- INSTRUCTIONS -
**A)** According to the model train measurement guide, what must a speed in m/s be multiplied by to get mph?
**B)** Duplicate the passage of the model train measurement guide starting with "t₁ is the time" and going on through "speed between the last two triggers.".

** Begin DOCUMENT SEGMENT **

This is a project to to measure the scale speed and acceleration of a model train moving along a piece of straight track. I hope I've managed to document it such that someone just starting out with their Arduino adventure can follow along and create their own. If you're not a beginner you'll likely want to skim through rather than completely read this readme. The timings required can be made either by using three gates (detecting a train being a specific spot) or four blocks (detecting a train being in a specific part of the track). You can choose to only measure speed, in which case you need one less detector.
Why?
The Physics & Maths
The Electronics & Tunnel
Options
By measuring the scale speed of a train you're able to more easily speed match across a fleet of DCC equipped locomotives, or learn what a realistic running speed looks like. By also measuring acceleration you're able to automate the speed matching (if you're feeling adventurous) by only paying attention to readings once the train has clearly reached the desired speed step or learn how not to make your passengers spill their coffee.
We're going to assume that the track is a 20cm long straight length (curves are possible you just need to be careful with measuring how far the train travels between different triggers - the maths is then the same). Physicists normally love simplifying things down to spheres in a vacuum, however for us it's simpler to consider our train to be a solid cube travelling along a straight line (our track). The fact the front of our train isn't exactly a cube doesn't matter as assuming the detectors are all the same then they will be triggered when the same part of the train is at the spot we care about.
As we learnt and school speed is calculated by dividing distance travelled by time taken.
s = d ÷ t
To keep things simple we'll stick to metric so we end up with a measurement in m/s (meters per second). Since we know the distance between our triggers it's as simple is timing how long elapses between two triggers being triggered.
In the same way as speed measures the rate at which distance changes acceleration measures the rate at which speed changes, since we're working in metric this is in meters per second per second or m/s² (in the following formula Δ represents the change in a value).
a = Δs ÷ t
At this point we can do some conversions to get from m/s and m/s² into something a bit more meaningful:
- To get Km/h or Km/h/s multiply by 3.6 × scale
- To get mph or mph/s multiply by 2.236936 × scale
Now we now the basics, let's discover how to use three detectors to measure three speeds and one acceleration:
d₁ is the distance between the first two triggers.
d₂ is the distance between the last two triggers.
d is the total distance (d₁ + d₂).
t₁ is the time between the first two triggers.
t₂ is the time between the last two triggers.
t is the total time (t₁ + t₂).
s₁ is the speed between the first two triggers.
s₂ is the speed between the last two triggers.
s is the speed between the first and last detector.
a is the acceleration between the first and last detector.
From the above we can easily calculate our speeds using:
s₁ = d₁ ÷ t₁
s₂ = d₂ ÷ t₂
s = d ÷ t
From here we have to understand that if the train is accelerating at a constant rate (which we're going to assume it is to keep things simple) then the speeds s₁ and s₂ occur at the times ½t₁ and ½t₂ (that is to say half way through each gap between detectors). We can therefore calculate the speed change and acceleration using:
Δs = s₂ - s₁
a = Δs ÷ ½t
There are two methods of measuring the time, depending on which style of train detection makes the most sense for your use case. I'll only describe the measurements for a train moving left to right but the code can also handle a train running right to left.

** End DOCUMENT SEGMENT **
** Begin INFORMATION SHOWN **

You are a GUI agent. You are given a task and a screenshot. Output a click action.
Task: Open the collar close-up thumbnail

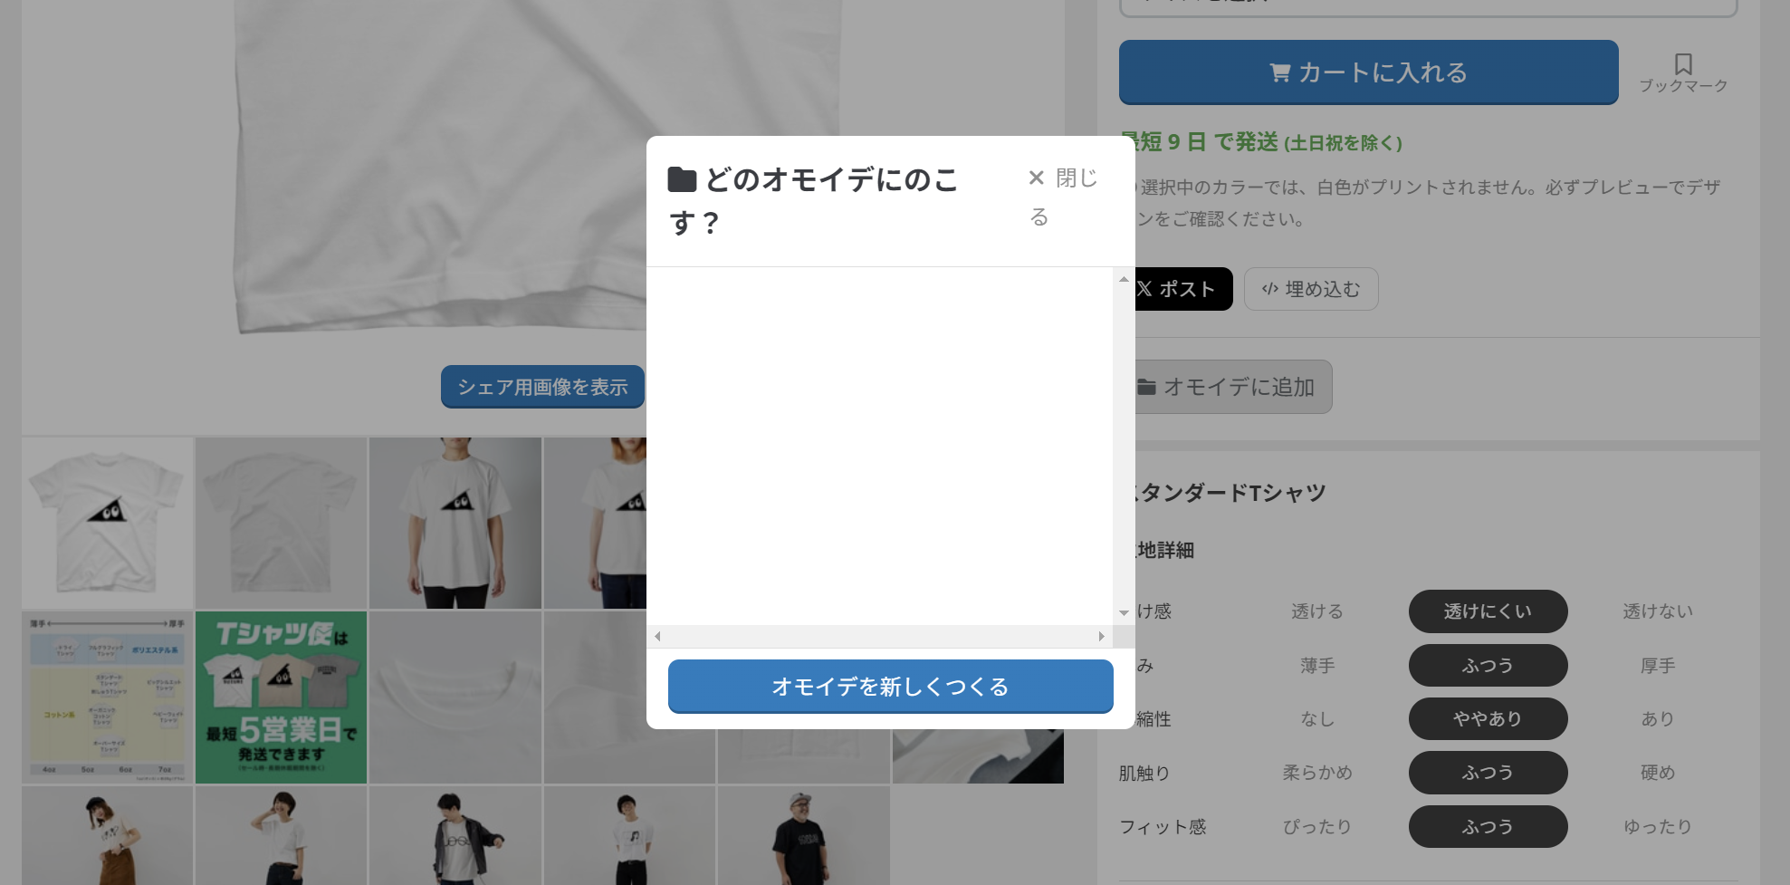(x=455, y=697)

** End INFORMATION SHOWN **

- TASK RESPONSES -
**A)** 2.236936 × scale

**B)**
t₁ is the time between the first two triggers.
t₂ is the time between the last two triggers.
t is the total time (t₁ + t₂).
s₁ is the speed between the first two triggers.
s₂ is the speed between the last two triggers.